Die vergangenen Tage hatten wir daher einen Besucher aus Frankreich, vom nationalen Conservatoire Biologique in Brest. Hauptzweck seines Besuchs: Zu sehen, wie man eine endemische Wacholderart, von der es auf ganz Hispaniola noch drei oder vier Exemplare gibt, auf Haiti nur noch eine, im Labor vermehren kann. Dieser Baum steht in unserem Projektgebiet, und an ihm »müssen« fast alle Besucher einmal vorbei. Er ist ein männliches Exemplar und alle unsere Versuche, Ableger zu bekommen, hatten nicht gefruchtet. Bis vor kurzem war er der letzte seiner Art hier. Doch oh Wunder, oder Dank der erfolgreichen Sensibilisierung der Leute durch das Projekt hier, haben Kinder in einer unzugänglichen Steilrinne einen zweiten entdeckt. Noch ein Wunder: er hat Beeren drauf, ist also ein weibliches Exemplar. Damit dürfte er gerettet sein. Denn die vegetative Vermehrung im Reagenzglas ergibt ja nur einen Klon und sorgt nicht für die nötige Erhaltung des Genpools, die erfolgt, wenn ein Baum Samen produziert.
Weiteres Ziel des Besuchs aus Brest. Uns helfen, die vielen Arten zu bestimmen. Unsere Kenntnisse – wir haben keine Botaniker – basieren zum Großteil auf dem Wissen der Bevölkerung. Die Pflanzennamen sind lokale Namen, die wenige Kilometer weiter wieder anders lauten. Diese in Einklang bringen mit den botanischen Namen ist ein mehrwöchiger Vollzeitjob. Das wichtigste floristische Inventar Haitis, die Flora von Ekman, einem Schweden, stammt aus dem Jahr 1927. Seitdem wurde im »Forêt des Pins« dazu nichts mehr hinzugefügt. Und erst recht keine lokalen Namen.
Ein hoffnungsvolles Vorhaben, wenn der Botaniker im kommenden Frühjahr, finanziert vom CEPF, mit Verstärkung wiederkommen und, unter anderem, ein Herbarium sowie eine Art botanischen Garten aufbauen will.

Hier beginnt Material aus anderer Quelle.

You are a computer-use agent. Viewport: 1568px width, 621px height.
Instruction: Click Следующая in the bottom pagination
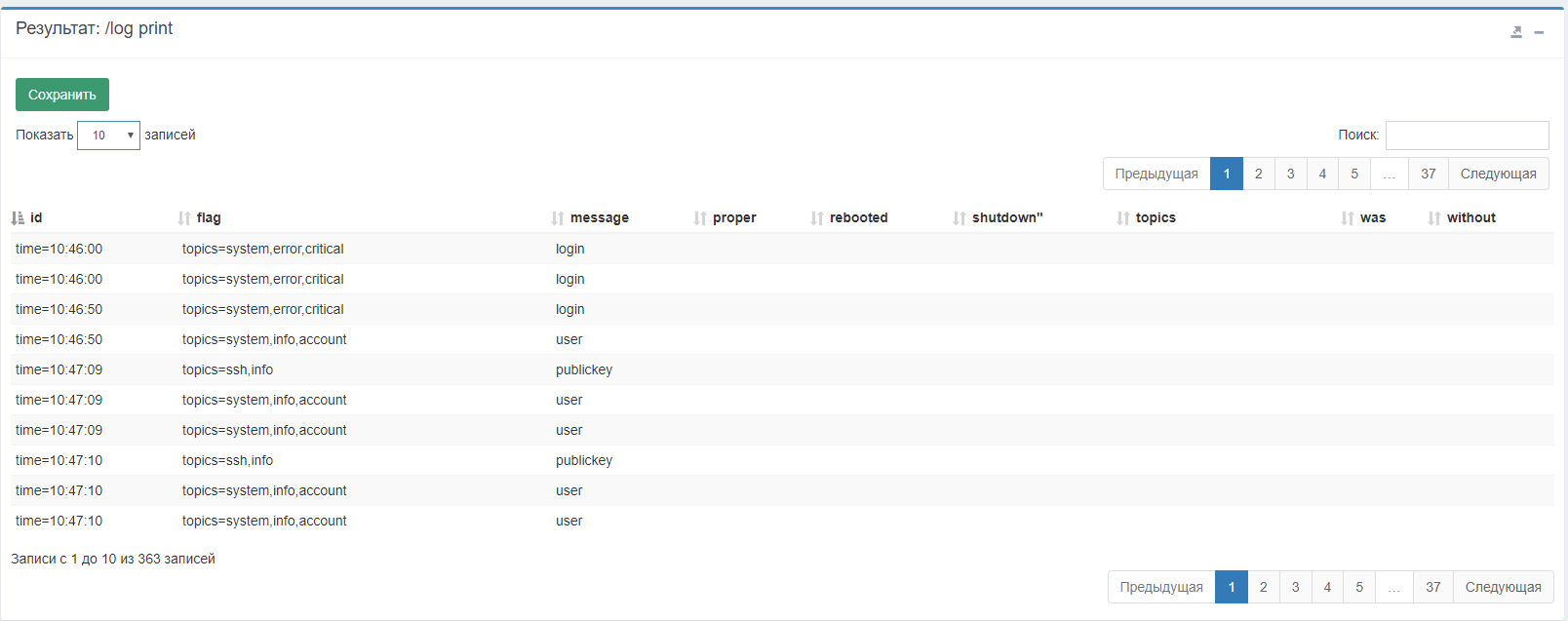click(1503, 587)
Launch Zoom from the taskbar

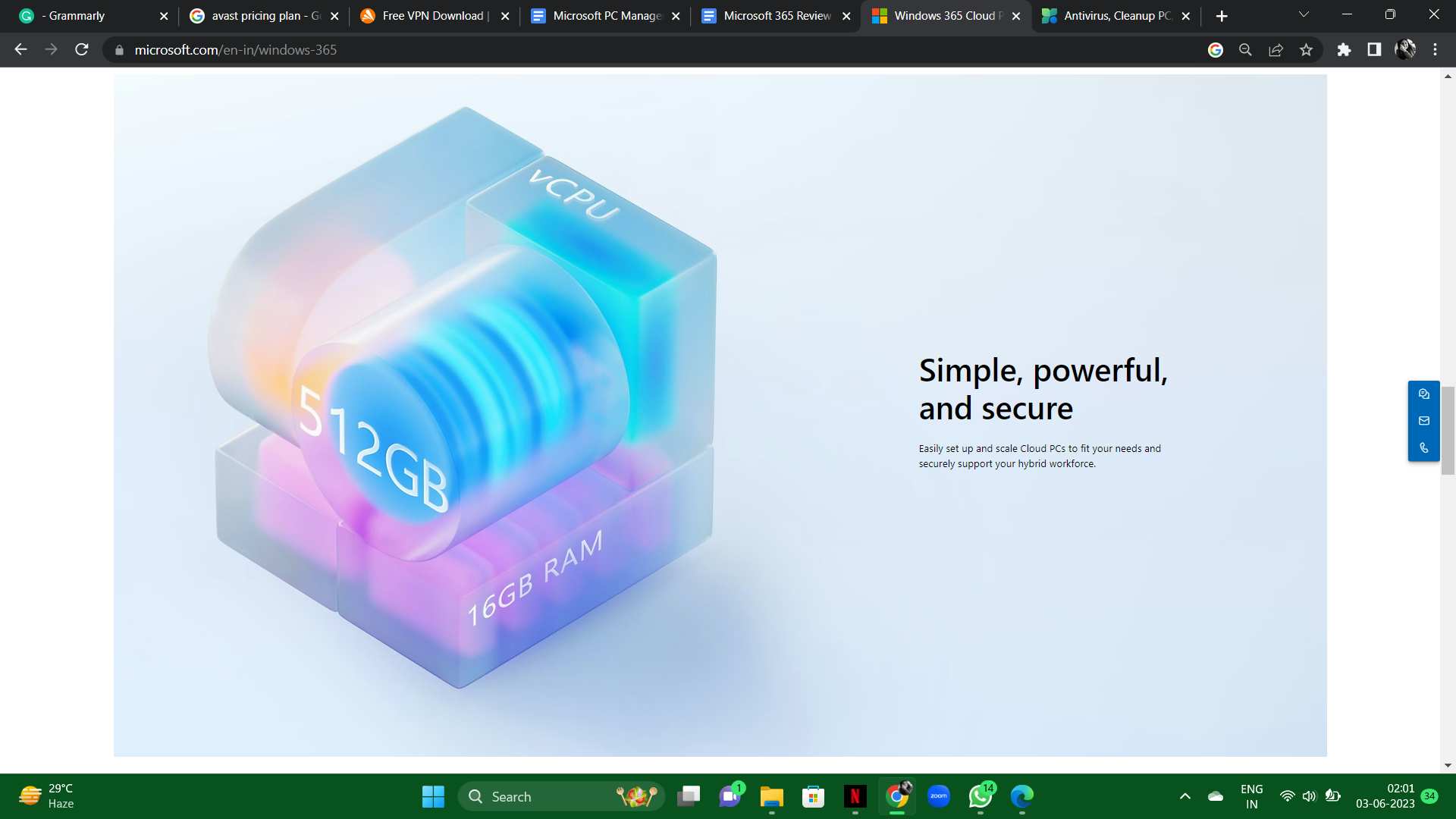[x=938, y=796]
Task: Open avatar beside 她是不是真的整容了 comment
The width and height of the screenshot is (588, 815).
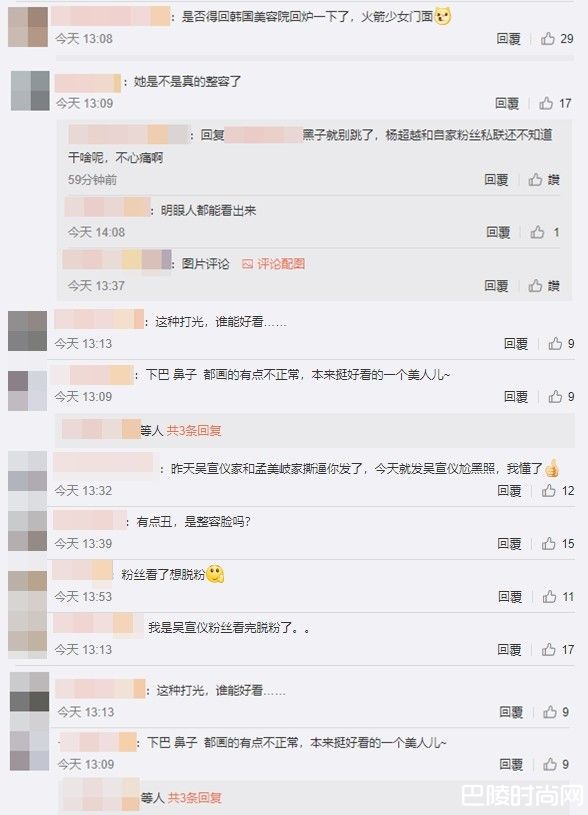Action: click(30, 90)
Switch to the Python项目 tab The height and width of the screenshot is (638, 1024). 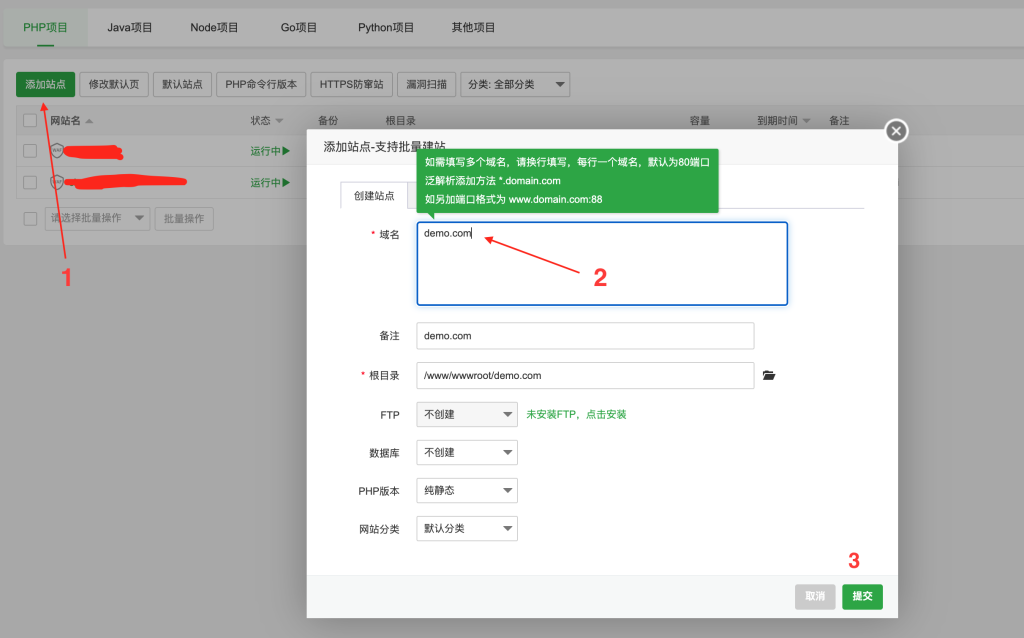click(386, 28)
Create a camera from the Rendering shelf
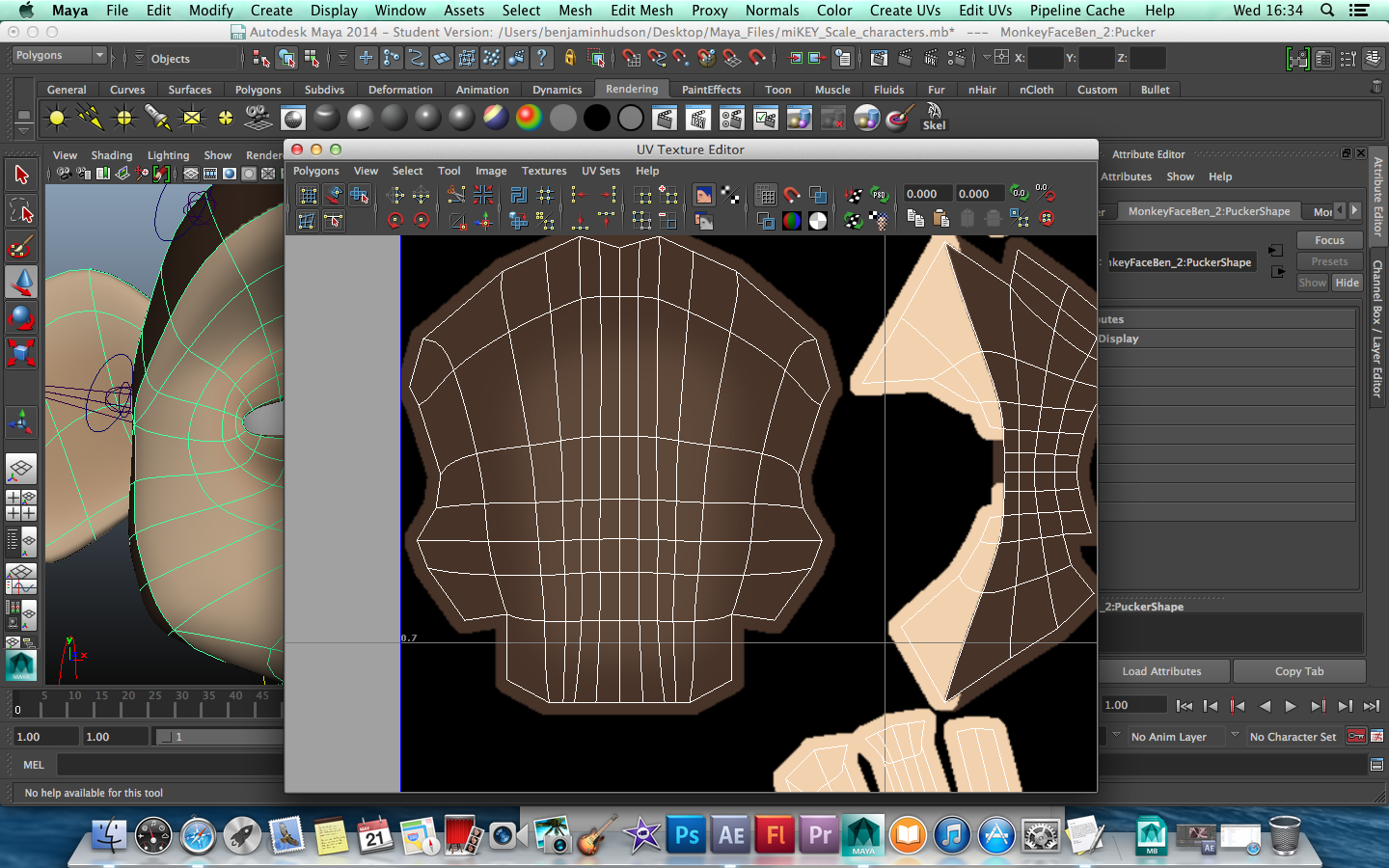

Bilder vom Wald: In meinem Kopf sind jede Menge toller Bilder. Ein Bilderbuchtag war jener, an dem ich mit dem Botaniker, einem örtlichen Lehrer und zwei Bauern, durch ein »Rak«, das wir noch kaum erkundet haben, gekrochen und geklettert bin. Meine Ansage, wir würden in den unzugänglichen Teil dennoch hinein wollen, erforderte den Einsatz der Machete, die jeder Bauer so gut wie immer bei sich trägt. Meine Entscheidung erbrachte uns das Erlebnis, dass den Bauern die Namen ausgingen und sie vielfach antworten mussten, diese Pflanze, diesen Baum kennen wir nicht. Also fotografiert, vermessen, eingetütet fürs Herbarium.
Auch eindrucksvoll, als die Bauern dann sagten, jetzt haben sie sich verirrt. Das machte eine halbe Stunde mehr zwischen Felsen klettern, in Löcher stolpern und wieder herauskrabbeln mit baumelndem Notizblock, Wanderstock, Foto, GPS. Immer die beiden Bauern mit der Machete voran. Dann, den Kopf voll mit Adjektiven wie „undurchdringlich, naturbelassen, einzigartig“ gerade noch eine Orchidee fotografiert, unvermittelt heraustreten auf eine abgeholzte und abgebrannte Freifläche. Die vorher überwucherten Felsen nackt, dazwischen kleine Taschen schwarze Erde, kultiviert. Einzigartige Vegetation, geopfert für schätzungsweise ein, zwei Sack Kartoffeln. Noch liegen gelassene Stöcke nehmen die beiden Bauern gleich als Brennholz auf ihre Schulter. Und dann, ein paar Schritte weiter, kommt ein Weg. Er führt uns zurück auf die mageren Wiesen der Karstlandschaft und in die Realität, die den Kiefernwald umgibt.